_TASK DESCRIPTION:_
Retype, exactly and with nothing added, the lines from the one showing "The height and width of the screenshot is (463, 1377)." through the final line of the material. Omit pictures.
-- RECORDS FOR PROCESSING follows --
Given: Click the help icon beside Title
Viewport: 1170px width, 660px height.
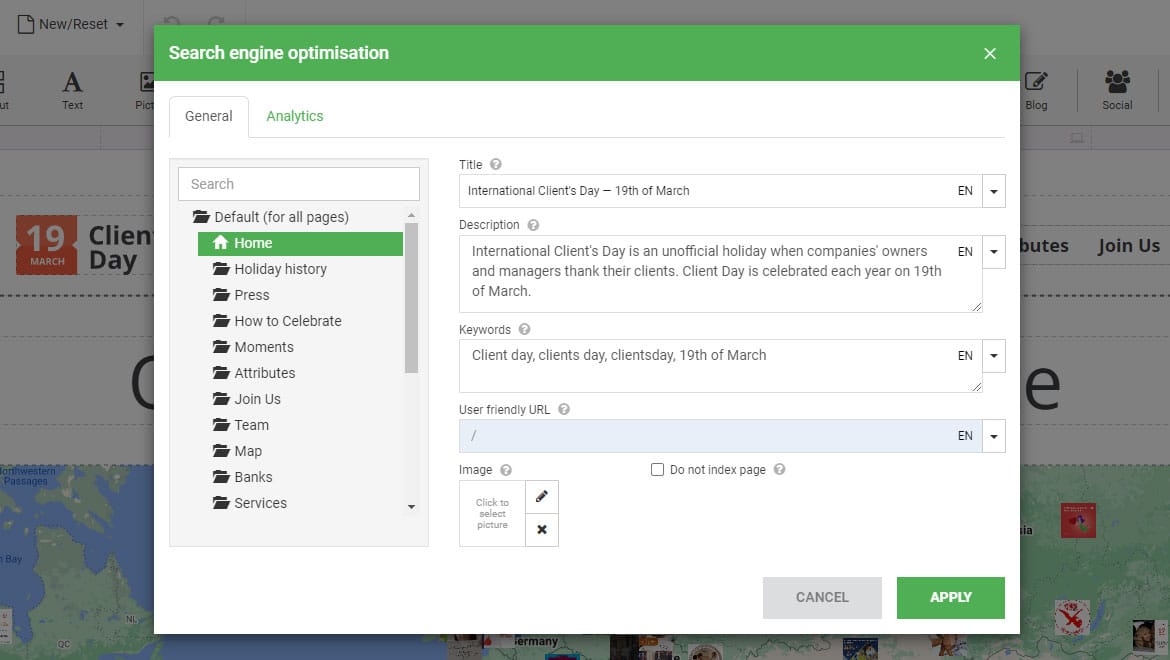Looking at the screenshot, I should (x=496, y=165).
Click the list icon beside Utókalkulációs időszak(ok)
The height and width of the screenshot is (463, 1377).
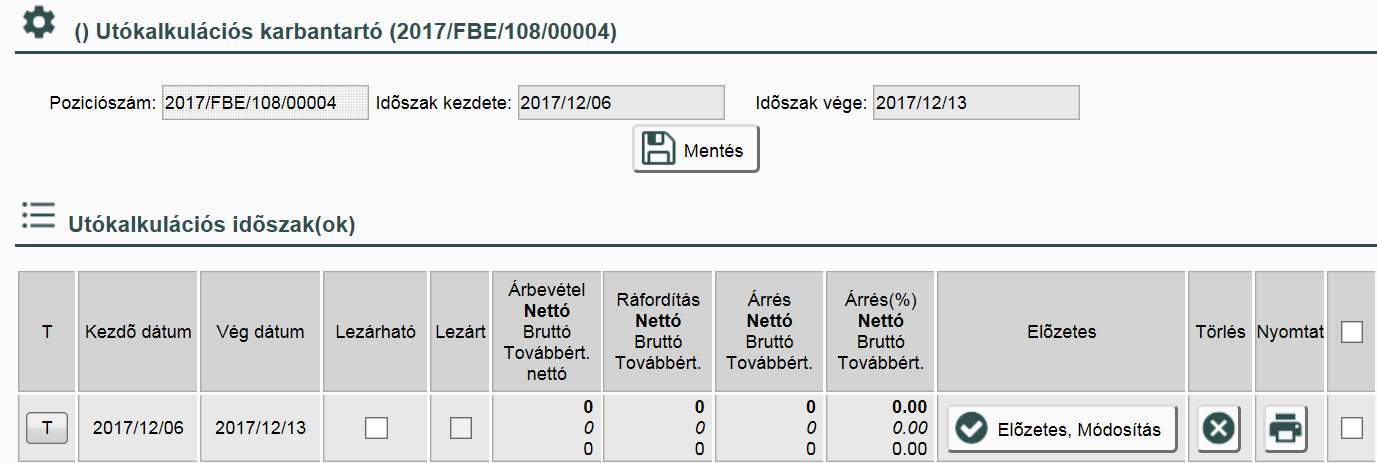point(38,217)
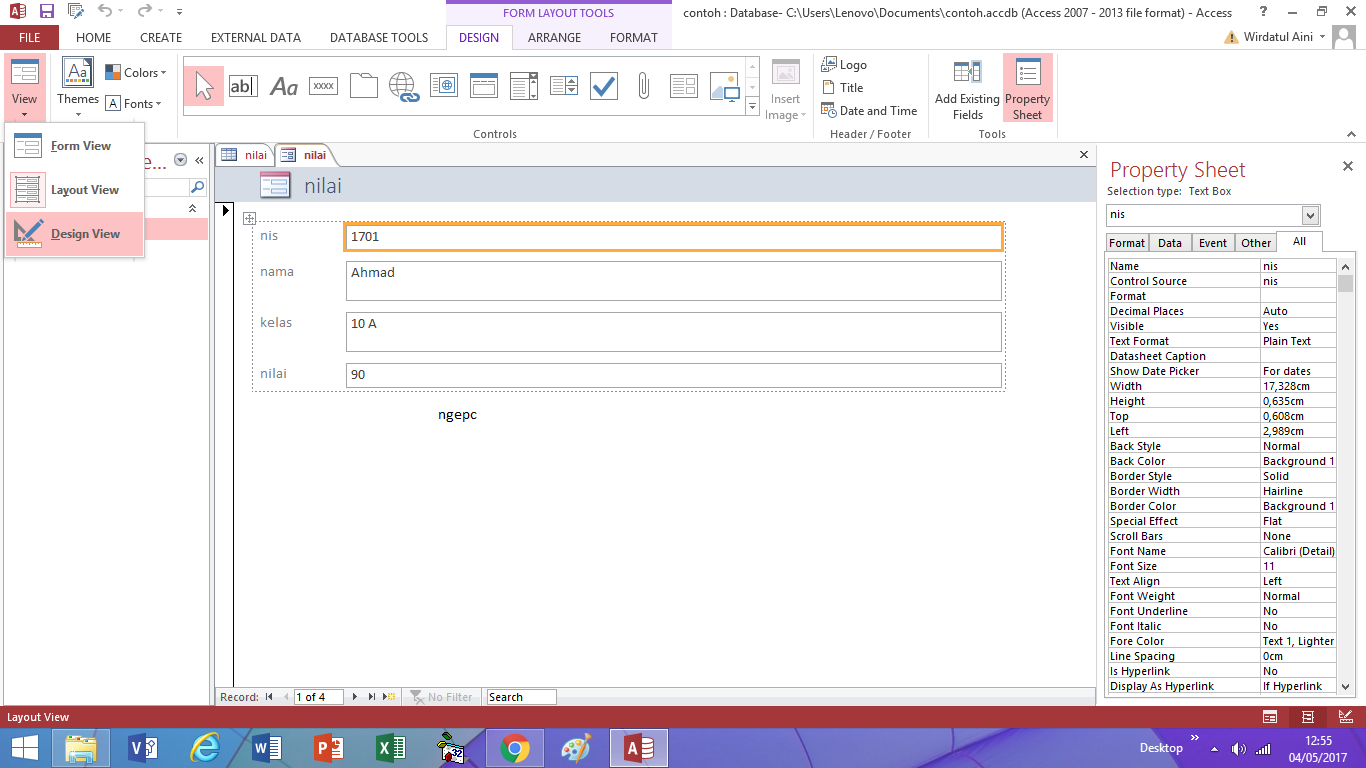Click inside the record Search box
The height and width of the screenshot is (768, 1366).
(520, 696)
-- RECORDS FOR PROCESSING concluded --
_SOLVED EXERCISE:_
The height and width of the screenshot is (463, 1377).
point(38,217)
Click inside the record Search box
The height and width of the screenshot is (768, 1366).
(520, 696)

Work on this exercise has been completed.